GOALS
1) Please reproduce the part of the swing ride description that opens with the words containing "As shown in" and closes with "Pat. No. 5,658,201.".
2) In the swing ride description's sixth exemplary embodiment, explain why the cam arms end up forward of the passenger loading platform.

PAGE

-*-*-

As shown in FIG. 15, when the counterweight fluid 476 is in the second tank 472, the boom arm 416 is urged downward to the lowered loading position. To pivot the boom arm 416 to the operating position shown in FIG. 16, the pumps 480a and 480b are operated to transport the counterweight fluid 476 through the conduit from the second tank 472 to the first tank 470. The structure and operation, and alternative embodiments thereof, of a similar counterweight are described in greater detail in U.S. Pat. No. 5,658,201.

Referring now to FIGS. 17-19, there is illustrated a sixth exemplary embodiment of the present invention, referred to generally as the swing ride 510. The swing ride 510 has a tower 512, a support beam 514, a boom arm 516, cam arms 518, a counterweight 520, a passenger carriage (not shown), and cables 526, similar to the first exemplary embodiment. In this embodiment, however, the boom arm 516 and the cam arms 518 pivot in opposite directions so that the cam arms 518 are pivoted to forward of the passenger loading platform. In this configuration, the carriage swings over the line of waiting persons behind the ride for a shorter amount of time. Also, when the carriage is released from the launch position and swings downward in an arc, the carriage clears the platform with plenty of room to spare before it reaches the lowest point in its swing path. This is different from the first exemplary embodiment, in which the carriage reaches the lowest point in its swing path before it clears the platform.

-*-*-

EXTRACTED DATA
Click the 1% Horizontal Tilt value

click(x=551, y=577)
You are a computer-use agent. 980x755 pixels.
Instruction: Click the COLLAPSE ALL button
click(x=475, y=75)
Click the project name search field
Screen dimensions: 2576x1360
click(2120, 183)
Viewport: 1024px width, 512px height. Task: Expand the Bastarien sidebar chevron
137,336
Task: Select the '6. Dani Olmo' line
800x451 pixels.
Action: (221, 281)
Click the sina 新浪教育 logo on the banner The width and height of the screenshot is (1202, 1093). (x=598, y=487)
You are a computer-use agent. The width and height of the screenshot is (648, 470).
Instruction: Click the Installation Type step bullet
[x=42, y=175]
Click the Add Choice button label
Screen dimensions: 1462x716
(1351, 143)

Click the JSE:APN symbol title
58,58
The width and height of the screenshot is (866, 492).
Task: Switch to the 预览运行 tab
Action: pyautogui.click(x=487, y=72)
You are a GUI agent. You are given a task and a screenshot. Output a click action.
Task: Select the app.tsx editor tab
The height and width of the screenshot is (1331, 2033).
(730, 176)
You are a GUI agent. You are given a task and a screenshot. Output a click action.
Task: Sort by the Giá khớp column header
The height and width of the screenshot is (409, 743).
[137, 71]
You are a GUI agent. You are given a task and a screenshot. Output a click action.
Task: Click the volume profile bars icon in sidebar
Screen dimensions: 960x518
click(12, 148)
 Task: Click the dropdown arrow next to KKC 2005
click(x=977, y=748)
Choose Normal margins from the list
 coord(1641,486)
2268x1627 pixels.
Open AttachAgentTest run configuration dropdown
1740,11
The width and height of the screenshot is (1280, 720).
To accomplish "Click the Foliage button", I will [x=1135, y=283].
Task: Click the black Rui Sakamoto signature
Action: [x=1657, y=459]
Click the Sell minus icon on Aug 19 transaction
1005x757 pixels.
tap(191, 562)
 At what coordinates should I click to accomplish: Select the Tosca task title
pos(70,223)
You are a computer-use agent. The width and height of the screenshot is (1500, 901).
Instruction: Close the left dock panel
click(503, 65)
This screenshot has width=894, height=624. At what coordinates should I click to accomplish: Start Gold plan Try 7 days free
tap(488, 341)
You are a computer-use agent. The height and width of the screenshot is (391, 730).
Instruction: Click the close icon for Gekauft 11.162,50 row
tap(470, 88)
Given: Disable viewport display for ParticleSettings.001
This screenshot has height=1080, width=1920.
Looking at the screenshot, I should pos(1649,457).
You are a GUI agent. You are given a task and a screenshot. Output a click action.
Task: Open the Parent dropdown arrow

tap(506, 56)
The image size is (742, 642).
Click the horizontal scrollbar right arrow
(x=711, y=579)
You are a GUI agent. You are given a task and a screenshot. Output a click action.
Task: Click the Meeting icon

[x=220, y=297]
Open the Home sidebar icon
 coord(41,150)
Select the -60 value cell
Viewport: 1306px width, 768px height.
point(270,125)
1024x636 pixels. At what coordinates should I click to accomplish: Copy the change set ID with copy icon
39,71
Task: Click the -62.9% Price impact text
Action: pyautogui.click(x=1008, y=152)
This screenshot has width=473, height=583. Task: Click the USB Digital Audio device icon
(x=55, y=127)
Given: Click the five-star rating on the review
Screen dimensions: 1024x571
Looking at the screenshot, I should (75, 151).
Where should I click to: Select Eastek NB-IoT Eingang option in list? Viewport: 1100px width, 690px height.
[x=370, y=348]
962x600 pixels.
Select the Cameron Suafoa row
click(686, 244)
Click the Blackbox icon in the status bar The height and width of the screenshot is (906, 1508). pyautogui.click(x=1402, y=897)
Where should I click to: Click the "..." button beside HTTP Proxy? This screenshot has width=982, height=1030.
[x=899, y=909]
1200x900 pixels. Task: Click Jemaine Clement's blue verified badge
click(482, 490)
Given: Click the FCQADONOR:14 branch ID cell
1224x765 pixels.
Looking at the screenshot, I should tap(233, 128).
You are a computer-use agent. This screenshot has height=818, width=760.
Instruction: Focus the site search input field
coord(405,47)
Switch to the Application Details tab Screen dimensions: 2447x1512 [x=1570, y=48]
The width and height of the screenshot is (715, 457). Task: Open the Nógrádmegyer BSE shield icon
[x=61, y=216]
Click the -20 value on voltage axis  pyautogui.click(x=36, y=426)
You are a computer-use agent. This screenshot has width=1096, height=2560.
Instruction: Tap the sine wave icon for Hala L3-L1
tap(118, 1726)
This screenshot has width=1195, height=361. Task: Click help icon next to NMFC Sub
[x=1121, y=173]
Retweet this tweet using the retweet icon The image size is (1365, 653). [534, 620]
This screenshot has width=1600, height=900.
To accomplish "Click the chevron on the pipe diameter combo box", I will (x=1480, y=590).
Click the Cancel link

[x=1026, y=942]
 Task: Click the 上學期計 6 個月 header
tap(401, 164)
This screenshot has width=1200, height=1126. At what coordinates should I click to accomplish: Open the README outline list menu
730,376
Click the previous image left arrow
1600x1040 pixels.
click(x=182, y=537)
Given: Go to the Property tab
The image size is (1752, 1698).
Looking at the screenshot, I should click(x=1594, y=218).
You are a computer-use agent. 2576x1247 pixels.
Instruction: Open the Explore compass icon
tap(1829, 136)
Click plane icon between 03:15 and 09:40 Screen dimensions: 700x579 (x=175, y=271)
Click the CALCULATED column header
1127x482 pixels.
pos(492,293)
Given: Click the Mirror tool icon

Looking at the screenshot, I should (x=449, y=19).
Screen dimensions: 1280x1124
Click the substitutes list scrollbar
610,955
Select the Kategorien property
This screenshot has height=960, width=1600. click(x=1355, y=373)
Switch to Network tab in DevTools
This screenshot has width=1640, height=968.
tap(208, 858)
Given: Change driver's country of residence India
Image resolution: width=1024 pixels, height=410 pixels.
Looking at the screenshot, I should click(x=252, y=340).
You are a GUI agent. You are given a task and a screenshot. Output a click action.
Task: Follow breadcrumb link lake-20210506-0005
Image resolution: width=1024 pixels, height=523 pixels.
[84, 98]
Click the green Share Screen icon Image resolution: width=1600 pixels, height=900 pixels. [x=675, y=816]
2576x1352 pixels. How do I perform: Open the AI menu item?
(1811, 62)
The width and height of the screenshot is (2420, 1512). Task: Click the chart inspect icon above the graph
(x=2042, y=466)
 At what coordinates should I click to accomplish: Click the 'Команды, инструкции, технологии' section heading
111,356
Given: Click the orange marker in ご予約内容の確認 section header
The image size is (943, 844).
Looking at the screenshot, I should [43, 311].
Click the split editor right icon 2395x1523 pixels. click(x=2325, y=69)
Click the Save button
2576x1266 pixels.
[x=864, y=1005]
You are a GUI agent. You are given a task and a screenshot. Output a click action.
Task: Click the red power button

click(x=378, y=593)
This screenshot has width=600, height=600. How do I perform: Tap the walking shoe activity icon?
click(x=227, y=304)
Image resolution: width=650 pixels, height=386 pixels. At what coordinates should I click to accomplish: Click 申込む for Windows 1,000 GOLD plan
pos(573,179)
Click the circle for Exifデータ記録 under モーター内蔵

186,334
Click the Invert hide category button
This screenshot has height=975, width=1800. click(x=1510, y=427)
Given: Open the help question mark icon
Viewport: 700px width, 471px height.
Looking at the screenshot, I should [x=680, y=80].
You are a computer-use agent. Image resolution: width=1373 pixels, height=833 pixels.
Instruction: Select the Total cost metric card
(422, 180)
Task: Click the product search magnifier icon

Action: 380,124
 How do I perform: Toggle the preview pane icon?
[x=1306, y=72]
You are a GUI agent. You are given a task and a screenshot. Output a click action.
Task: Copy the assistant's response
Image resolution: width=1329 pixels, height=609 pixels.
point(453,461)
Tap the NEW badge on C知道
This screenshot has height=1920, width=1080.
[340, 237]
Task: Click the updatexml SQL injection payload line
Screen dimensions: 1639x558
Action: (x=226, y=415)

-*-*-

SOLUTIONS BELOW
1)
As shown in FIG. 15, when the counterweight fluid 476 is in the second tank 472, the boom arm 416 is urged downward to the lowered loading position. To pivot the boom arm 416 to the operating position shown in FIG. 16, the pumps 480a and 480b are operated to transport the counterweight fluid 476 through the conduit from the second tank 472 to the first tank 470. The structure and operation, and alternative embodiments thereof, of a similar counterweight are described in greater detail in U.S. Pat. No. 5,658,201.

2) In the sixth embodiment, the boom arm 516 and the cam arms 518 pivot in opposite directions. That opposite pivoting places the cam arms 518 forward of the passenger loading platform.